(Reuters) - Travelers Corp (TRV.N) is girding for “significant” losses from Hurricane Michael, which caused destruction in Florida and six other U.S. states this month, Chief Financial Officer Daniel Frey said on Thursday.
Travelers, one of the largest U.S. property and casualty insurers, is still reviewing the losses but expects them to be “manageable,” Frey said in a call with analysts to discuss third-quarter results. They will not preclude the company from restarting a stock buyback program planned for next week, he added.
Shares of the Dow component dipped 0.6 percent to $125.67.
Hurricane Michael occurred in early October, so its losses will affect fourth-quarter results. During the third quarter, Travelers’ profit more than doubled, driven by lower catastrophe losses and an increase in premiums and investment income.
Net premiums written rose 6 percent to $7.06 billion, helped by improved prices coupled with higher levels of retention.
Higher returns from its fixed income and private equity portfolio business helped boost investment income by 20 percent to $547 million.
Net of reinsurance, Travelers’ catastrophe losses plunged 62.3 percent to $264 million in the quarter, and the insurer incurred higher-than-expected losses in September in the aftermath of Hurricane Florence that hit North Carolina, a state where the company has a large presence.
The company’s combined ratio fell to 96.6 percent from 103.2 percent a year earlier.

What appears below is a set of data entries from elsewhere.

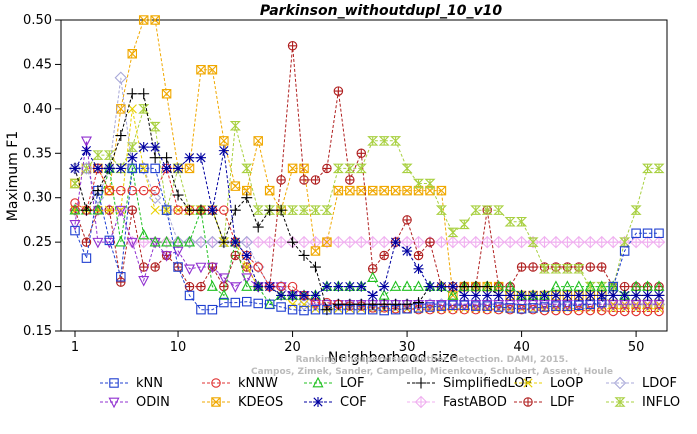 The width and height of the screenshot is (697, 434). Describe the element at coordinates (260, 402) in the screenshot. I see `legend-label: KDEOS` at that location.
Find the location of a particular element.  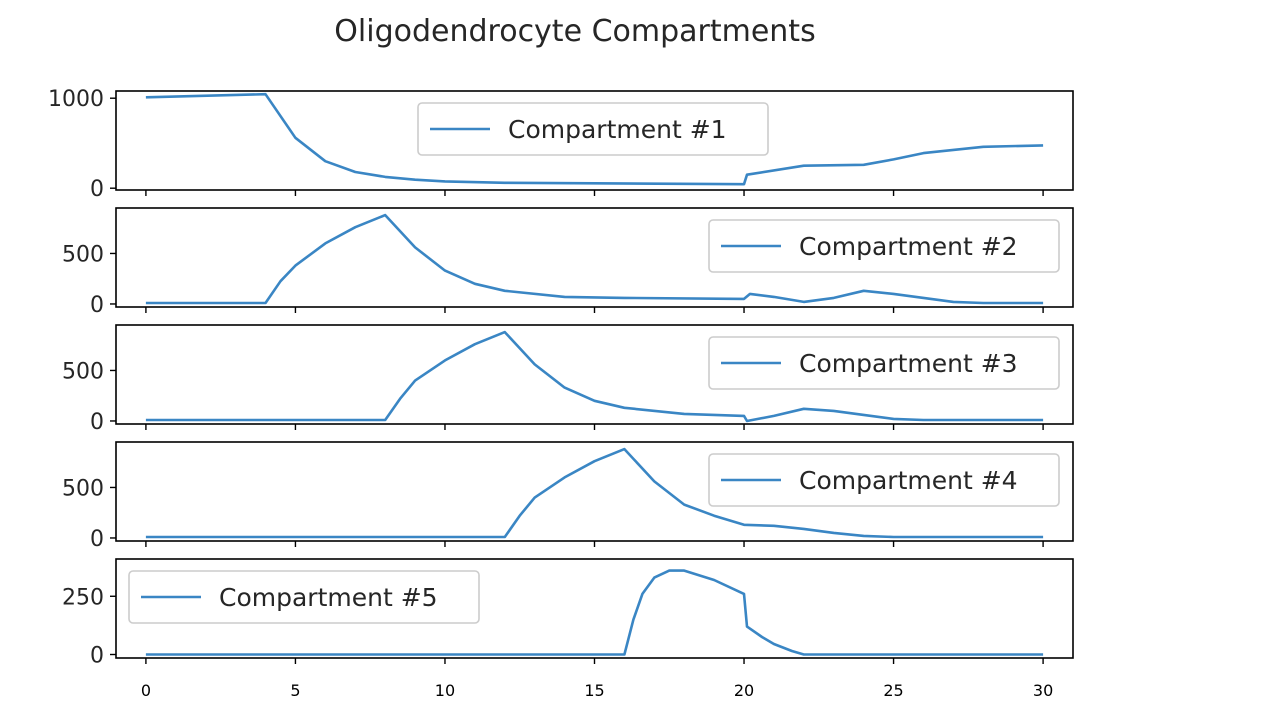

legend-label: Compartment #5 is located at coordinates (328, 598).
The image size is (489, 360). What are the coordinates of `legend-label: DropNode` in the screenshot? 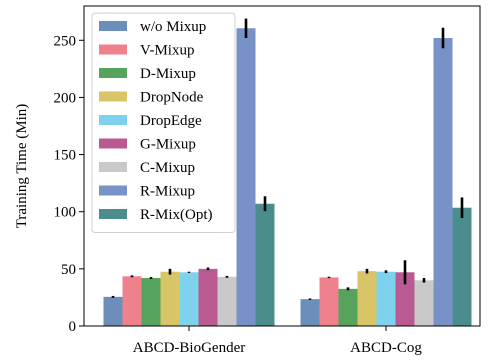 It's located at (172, 98).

A ratio below 100 percent means the insurer earns more in premiums than it pays out in claims.
Net income rose to $709 million, or $2.62 per share, in the quarter, from $293 million, or $1.05 per share, a year earlier.
Excluding items, the company earned $2.54 per share while analysts expected $2.26, according to Refinitiv data. Total revenue rose 5.4 percent to $7.7 billion.

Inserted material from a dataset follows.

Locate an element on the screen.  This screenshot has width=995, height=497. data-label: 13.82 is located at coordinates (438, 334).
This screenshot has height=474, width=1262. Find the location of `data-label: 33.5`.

The insurer incurred a $436 million charge from catastrophe losses in the same period last year due to mounting claims arising from hurricanes Irma, Maria and Harvey, which hit the United States.
Travelers has closed more than 90 percent of homeowners’ claims stemming from Hurricane Florence, Chief Executive Officer Alan Schnitzer said during the call.
The insurer also raised premiums on homeowner policies that were renewed since last year and expects increases during future quarters, said Michael Klein, who heads its personal insurance business.